[Effect of gastrin and H2-receptor antagonist on electrical control activity following canine intestinal transection].

Our objective was to study the mechanism of action of gastrin and histamin H2 receptor antagonist on the motility of the gastrointestinal area. In each of 12 mongrel dogs, eight bipolar electromyograms were obtained from the antrum of the stomach to the ileum on serosal surface, and in nine dogs undergoing that the small intestine was transected 20 cm from the ligament of Treitz. The effects of tetragastrin (1.0-10.0 microgram.kg-1.h-1) were studied against the presence of atropine, cimetidine and d-chlorpheniramine maleate. The frequency of electrical control activity (ECA) along the canine small intestine, and changes in ECAs frequency were studied normal and following upper small intestinal transection. In intact, the frequency of ECAs gradient decreased aborally in a stepwise fashion in normal intestine.
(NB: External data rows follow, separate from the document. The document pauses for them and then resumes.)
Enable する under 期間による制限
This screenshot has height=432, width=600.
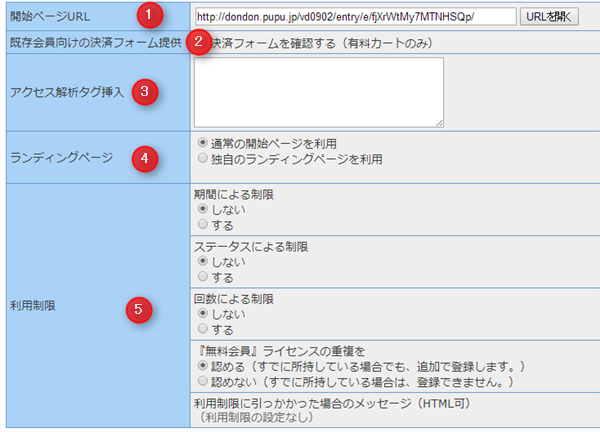click(x=203, y=225)
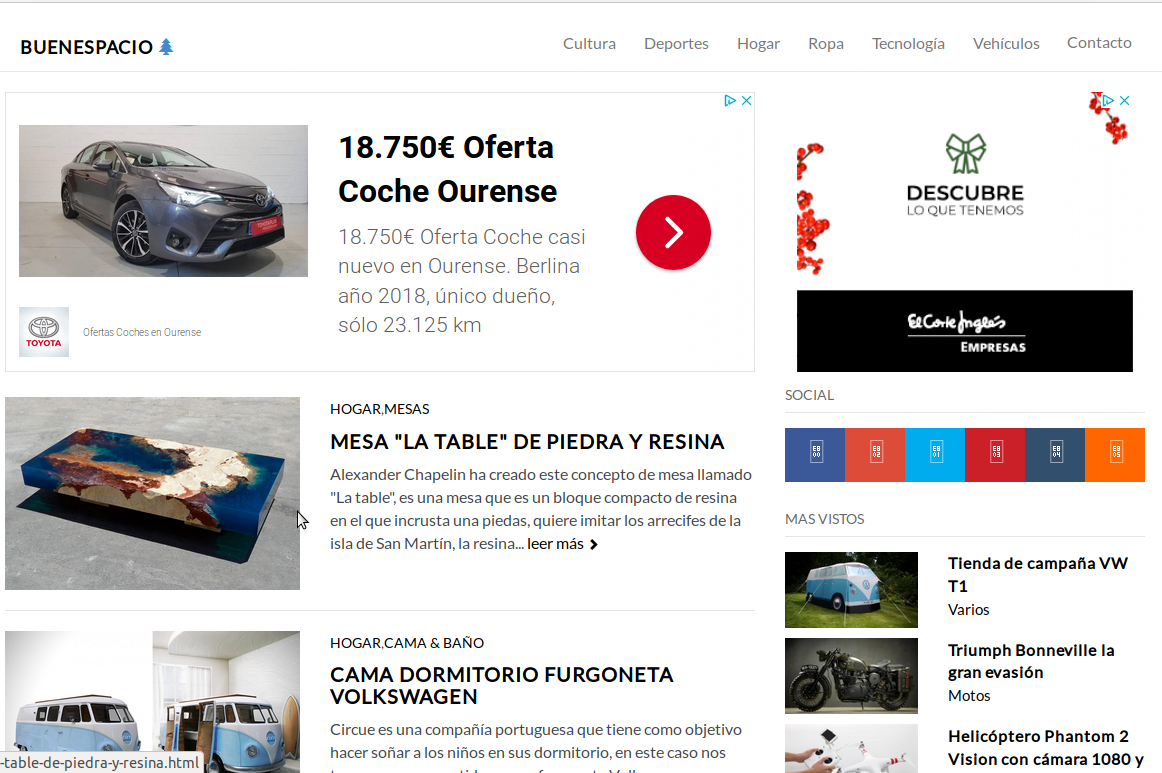Click the light blue social icon button
Image resolution: width=1162 pixels, height=773 pixels.
click(x=935, y=455)
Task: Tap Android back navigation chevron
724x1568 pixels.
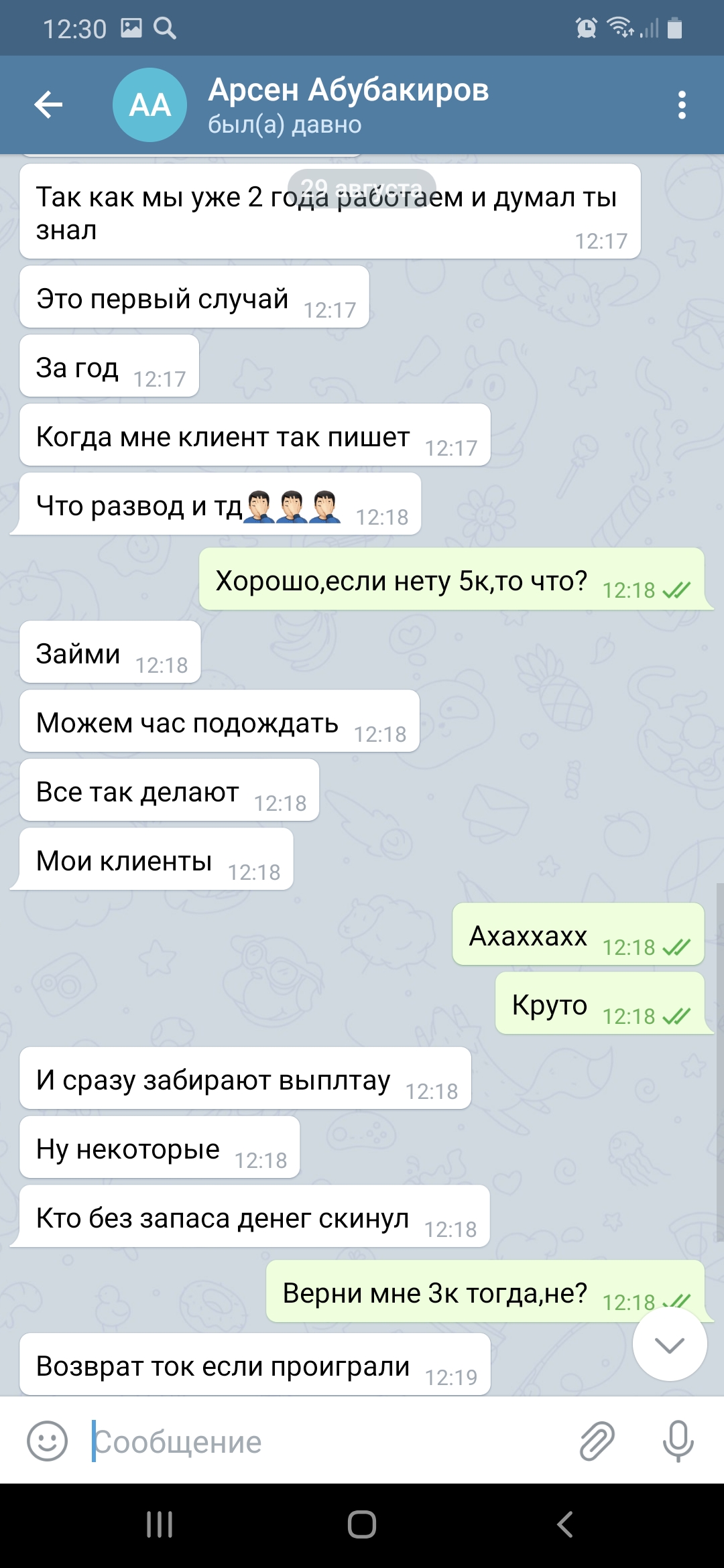Action: 565,1524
Although the gradient was markedly reduced or even abolished distal to the level of transection, an intrinsic ECAs frequency gradient was demonstrated, it remained at a low level indefinitely. The normal ECA pattern and its alterations following transection were significantly influenced by tetragastrin. The act of tetragastrin in a dose of 1.0 to 5.0 microgram.kg-1.h-1 had not statistically effect on ECAs frequency and its dysrhythmias, and it did cause a small increase in the frequency of ECA at the antrum, whereas, with the highest dose (10.0 microgram.kg-1.h-1) of used, the increase of mean frequency of ECA in the distal portion to the line of transection, in particular, was significantly greater compared to the change in the proximal portion. It was only cimetidine (8.0 mg.kg-1) that antagonized this action of tetragastin (10.0 microgram.kg-1.h-1). Histamine H2 receptors are suspected of being associated with the action the gastrin has of enhancing ECAs frequency. The results of this study indicate that histamine H2 receptors regularize gastrointestinal ECAs frequency.